The Real Gap in Leadership and Team Performance

It struck me in a workshop I was a participant in late last year.

As a presenter, I was going deeper into the importance of message, clarity of message, and finding ways to articulate this better in my speaking work. I filled notebooks with thinking, discussed my ideas one to one with colleagues, talked it out with instructors and practiced in front of the group. It was difficult, awkward, embarrassing and draining. But, then it popped.

 
 

My key observation from my last few years of work is that businesses are full of intelligent people. Our Executive and Teams are full of strong resumes and self-help fiends. They attend training programs, talks, and online events. They know a lot of stuff. On top of this, many have rich experience in their chosen field and specific subject matter.
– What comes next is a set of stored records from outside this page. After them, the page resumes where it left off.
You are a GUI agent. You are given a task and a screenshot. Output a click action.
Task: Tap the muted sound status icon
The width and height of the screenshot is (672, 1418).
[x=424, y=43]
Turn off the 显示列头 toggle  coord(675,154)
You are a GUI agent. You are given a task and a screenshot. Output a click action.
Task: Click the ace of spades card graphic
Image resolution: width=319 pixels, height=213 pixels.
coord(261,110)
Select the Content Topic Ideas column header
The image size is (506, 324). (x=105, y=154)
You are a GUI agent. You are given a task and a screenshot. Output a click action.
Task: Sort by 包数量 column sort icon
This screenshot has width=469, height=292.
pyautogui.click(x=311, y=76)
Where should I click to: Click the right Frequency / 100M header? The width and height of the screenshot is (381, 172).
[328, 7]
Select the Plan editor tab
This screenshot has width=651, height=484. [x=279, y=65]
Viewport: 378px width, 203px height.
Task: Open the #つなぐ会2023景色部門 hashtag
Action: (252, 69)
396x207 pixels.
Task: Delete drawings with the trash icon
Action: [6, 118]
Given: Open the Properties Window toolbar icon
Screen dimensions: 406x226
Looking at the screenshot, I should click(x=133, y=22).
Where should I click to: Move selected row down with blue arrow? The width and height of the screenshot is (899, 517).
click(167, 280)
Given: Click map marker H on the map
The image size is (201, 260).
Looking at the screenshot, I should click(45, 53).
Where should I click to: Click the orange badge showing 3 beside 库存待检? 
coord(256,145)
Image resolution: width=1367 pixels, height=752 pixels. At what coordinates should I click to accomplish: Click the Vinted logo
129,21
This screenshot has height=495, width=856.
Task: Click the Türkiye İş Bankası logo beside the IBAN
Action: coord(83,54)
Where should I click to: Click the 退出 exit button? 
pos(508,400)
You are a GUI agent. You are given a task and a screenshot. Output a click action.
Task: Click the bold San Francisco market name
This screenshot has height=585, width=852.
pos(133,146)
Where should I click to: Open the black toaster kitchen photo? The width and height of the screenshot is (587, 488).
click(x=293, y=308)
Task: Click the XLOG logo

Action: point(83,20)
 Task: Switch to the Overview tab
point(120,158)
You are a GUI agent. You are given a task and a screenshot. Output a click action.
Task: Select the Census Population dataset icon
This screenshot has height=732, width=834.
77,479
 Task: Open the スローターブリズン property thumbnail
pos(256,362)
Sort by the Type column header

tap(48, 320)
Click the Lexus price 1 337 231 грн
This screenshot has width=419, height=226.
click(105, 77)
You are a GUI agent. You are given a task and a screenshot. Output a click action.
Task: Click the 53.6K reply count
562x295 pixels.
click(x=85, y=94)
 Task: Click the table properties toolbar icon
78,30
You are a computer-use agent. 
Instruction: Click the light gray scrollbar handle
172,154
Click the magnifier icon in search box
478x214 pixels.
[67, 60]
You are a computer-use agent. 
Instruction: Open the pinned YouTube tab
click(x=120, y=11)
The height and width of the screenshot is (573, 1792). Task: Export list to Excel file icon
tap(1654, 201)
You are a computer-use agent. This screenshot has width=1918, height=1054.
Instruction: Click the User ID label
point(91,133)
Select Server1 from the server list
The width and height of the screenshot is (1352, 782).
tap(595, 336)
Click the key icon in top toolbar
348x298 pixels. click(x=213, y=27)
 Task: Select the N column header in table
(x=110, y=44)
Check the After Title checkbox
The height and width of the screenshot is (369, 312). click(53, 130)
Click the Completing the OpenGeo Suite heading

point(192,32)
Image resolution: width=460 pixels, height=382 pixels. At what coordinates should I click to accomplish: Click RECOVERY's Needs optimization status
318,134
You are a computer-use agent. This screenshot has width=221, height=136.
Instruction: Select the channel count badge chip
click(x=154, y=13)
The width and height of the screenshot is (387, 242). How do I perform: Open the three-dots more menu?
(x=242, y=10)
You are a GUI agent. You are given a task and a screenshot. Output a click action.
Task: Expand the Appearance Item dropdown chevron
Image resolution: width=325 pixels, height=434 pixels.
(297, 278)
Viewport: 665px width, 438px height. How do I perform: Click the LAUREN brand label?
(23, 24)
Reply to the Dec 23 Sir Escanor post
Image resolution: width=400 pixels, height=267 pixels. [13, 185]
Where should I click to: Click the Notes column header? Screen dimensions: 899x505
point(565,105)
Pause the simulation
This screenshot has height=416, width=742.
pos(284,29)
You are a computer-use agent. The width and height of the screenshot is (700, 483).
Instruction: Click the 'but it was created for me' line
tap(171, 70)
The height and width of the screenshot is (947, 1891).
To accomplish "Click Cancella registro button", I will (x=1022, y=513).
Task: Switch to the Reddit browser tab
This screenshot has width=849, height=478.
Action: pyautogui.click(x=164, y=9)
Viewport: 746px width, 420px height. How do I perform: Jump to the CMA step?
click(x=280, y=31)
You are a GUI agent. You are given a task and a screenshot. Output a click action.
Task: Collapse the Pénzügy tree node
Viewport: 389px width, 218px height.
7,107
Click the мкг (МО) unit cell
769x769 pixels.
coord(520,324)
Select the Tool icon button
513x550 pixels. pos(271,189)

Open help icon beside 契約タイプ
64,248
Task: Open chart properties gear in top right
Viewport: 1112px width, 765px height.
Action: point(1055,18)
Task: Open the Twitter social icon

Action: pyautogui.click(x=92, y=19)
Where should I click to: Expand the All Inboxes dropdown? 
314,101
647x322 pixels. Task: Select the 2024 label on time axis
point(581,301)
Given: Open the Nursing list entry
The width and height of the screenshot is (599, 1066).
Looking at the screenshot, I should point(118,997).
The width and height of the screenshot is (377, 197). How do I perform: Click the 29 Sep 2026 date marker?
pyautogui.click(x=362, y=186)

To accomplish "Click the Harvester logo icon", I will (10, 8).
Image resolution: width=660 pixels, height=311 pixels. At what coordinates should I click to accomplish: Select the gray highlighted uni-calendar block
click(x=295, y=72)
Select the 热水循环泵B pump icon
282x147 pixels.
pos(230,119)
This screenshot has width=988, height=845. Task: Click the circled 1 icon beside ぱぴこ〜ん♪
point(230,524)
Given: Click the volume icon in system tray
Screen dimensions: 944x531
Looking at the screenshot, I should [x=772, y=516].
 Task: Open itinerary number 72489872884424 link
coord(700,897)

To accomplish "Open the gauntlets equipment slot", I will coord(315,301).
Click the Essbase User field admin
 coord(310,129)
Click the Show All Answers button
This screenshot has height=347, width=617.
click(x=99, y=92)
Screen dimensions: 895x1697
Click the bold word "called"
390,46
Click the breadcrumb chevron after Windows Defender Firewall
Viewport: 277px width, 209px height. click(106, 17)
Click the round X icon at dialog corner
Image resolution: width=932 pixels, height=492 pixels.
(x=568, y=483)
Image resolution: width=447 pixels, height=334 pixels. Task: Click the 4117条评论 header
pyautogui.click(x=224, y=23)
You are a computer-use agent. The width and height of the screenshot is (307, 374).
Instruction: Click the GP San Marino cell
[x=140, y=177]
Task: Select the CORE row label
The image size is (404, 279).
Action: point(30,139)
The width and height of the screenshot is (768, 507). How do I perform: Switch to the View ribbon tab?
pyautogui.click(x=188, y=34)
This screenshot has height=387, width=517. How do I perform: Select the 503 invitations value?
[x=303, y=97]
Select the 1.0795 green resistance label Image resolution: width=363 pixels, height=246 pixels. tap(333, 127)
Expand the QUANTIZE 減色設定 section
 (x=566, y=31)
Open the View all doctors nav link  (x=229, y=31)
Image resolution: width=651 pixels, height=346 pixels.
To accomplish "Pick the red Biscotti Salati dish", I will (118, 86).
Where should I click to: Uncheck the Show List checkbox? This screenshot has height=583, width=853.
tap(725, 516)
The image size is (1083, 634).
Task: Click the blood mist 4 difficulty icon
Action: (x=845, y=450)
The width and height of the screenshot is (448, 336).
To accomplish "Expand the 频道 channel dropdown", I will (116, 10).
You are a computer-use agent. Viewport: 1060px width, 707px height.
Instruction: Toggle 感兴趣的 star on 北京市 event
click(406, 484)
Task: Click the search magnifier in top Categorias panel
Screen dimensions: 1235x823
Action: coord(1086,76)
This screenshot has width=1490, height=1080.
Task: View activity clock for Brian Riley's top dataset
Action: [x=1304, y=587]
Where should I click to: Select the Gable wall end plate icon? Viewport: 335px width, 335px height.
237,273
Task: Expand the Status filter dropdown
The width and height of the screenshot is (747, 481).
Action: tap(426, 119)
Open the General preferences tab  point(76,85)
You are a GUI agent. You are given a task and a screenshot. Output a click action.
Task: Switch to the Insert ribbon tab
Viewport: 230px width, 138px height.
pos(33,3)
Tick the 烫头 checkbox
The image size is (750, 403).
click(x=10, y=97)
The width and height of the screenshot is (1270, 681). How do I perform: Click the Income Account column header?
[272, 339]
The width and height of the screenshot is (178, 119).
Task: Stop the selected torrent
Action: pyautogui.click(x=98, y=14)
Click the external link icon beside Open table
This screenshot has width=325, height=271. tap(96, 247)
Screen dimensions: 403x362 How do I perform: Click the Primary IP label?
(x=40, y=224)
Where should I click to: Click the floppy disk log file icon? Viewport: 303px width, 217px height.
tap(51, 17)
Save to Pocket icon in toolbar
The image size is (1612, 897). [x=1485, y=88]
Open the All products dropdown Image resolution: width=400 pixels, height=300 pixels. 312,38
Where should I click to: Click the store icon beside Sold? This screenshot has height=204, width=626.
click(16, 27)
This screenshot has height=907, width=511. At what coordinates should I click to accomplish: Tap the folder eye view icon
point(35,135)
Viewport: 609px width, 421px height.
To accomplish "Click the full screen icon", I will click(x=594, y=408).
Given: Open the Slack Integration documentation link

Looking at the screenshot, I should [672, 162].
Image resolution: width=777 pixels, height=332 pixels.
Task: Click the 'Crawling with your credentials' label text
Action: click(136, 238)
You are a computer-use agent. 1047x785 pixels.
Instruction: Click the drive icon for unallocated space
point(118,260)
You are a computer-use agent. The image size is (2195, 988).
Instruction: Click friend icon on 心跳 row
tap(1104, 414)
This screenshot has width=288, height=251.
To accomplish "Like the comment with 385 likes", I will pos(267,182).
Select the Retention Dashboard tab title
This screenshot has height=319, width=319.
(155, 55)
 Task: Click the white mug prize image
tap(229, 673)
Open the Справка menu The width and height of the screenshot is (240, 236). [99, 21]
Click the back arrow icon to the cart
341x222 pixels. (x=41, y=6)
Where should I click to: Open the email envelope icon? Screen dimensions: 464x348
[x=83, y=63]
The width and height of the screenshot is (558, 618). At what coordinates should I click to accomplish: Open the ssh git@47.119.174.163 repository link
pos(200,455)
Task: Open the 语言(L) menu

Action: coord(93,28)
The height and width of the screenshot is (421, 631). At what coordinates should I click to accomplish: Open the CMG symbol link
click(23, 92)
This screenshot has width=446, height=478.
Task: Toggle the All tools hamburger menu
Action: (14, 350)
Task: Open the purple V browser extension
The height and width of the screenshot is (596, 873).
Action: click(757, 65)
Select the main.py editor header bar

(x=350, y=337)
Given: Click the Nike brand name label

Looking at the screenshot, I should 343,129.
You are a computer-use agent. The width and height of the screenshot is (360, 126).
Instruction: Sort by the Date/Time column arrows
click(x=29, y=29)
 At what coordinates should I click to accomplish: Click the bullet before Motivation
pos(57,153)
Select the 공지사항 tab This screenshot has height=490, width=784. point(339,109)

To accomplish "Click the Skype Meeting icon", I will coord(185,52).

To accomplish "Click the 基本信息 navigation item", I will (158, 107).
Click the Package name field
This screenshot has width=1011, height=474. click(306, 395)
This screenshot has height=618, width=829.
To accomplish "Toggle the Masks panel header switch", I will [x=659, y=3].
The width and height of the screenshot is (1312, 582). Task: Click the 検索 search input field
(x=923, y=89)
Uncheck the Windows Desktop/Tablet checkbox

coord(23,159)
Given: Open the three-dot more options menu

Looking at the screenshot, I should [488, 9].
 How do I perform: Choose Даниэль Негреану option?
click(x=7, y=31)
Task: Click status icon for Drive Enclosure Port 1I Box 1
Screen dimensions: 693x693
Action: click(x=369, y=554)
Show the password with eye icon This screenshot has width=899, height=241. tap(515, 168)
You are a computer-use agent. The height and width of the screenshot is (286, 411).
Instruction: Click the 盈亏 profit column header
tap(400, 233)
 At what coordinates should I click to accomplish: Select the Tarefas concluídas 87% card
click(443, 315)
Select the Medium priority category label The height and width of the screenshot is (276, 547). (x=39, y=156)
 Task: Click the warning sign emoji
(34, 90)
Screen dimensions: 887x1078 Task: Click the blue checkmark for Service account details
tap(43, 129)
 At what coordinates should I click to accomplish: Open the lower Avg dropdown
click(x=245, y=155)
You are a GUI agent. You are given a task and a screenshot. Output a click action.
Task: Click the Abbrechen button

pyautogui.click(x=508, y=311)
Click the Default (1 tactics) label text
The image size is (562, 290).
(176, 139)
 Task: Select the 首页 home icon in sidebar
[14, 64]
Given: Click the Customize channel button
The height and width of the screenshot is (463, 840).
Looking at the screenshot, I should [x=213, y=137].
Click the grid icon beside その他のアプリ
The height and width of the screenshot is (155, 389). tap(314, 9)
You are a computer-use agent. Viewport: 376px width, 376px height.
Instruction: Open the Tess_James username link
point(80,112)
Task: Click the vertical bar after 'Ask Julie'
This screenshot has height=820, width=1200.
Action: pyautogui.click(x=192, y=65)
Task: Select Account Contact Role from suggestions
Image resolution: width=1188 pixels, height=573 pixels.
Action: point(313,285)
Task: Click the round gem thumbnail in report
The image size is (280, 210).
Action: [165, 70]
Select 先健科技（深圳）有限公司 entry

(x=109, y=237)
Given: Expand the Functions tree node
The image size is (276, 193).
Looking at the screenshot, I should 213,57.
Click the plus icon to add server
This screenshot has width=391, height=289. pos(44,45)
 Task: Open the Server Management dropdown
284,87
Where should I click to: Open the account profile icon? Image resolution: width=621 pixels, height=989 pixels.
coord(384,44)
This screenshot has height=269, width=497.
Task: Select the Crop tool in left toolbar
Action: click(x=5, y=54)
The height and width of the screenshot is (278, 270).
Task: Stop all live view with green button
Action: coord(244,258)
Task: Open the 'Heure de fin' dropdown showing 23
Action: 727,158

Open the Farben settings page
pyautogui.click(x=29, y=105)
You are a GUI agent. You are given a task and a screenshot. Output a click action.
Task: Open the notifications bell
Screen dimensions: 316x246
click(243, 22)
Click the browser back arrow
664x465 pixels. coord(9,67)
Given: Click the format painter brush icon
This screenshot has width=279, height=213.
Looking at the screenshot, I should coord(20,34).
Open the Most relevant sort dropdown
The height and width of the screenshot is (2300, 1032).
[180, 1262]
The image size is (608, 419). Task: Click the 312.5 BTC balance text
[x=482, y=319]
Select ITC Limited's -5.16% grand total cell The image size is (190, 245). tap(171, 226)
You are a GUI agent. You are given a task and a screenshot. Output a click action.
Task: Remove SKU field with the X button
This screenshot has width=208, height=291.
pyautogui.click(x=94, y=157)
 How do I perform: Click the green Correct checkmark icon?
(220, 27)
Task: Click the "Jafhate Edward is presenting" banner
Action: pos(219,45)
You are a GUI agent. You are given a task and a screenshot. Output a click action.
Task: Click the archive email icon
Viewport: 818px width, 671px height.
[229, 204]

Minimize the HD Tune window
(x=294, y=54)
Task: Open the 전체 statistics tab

So, I wonder... do our people need to learn more stuff?

For someone in the professional development and education industry that may sound a little insane. But, here's the heart starter:

If there is so much knowledge in our people, then what is at the heart of why these people (and businesses) are struggling to grow, hit targets, and achieve whatever it is that they want to achieve?

My conclusion: there is not a knowledge gap in our organisations, instead there is an application gap!

Why is it we have talented, qualified, and often lovely people leading and working in our teams but they are not practicing the stuff they have been taught?

In the past few weeks I have had in-depth discussions with GM's, HR Leads, and L&D Managers and have been nothing but shocked and stunned with what I have been hearing. Executive Leaders are not practicing the most basic leadership skills we all know are non-negotiables. In fact, even at board level this is common. The sorts of things we teach emerging leaders or Subject Matter Experts (SME) that move into their first leadership roles are not being practiced by many of us in highly responsible roles.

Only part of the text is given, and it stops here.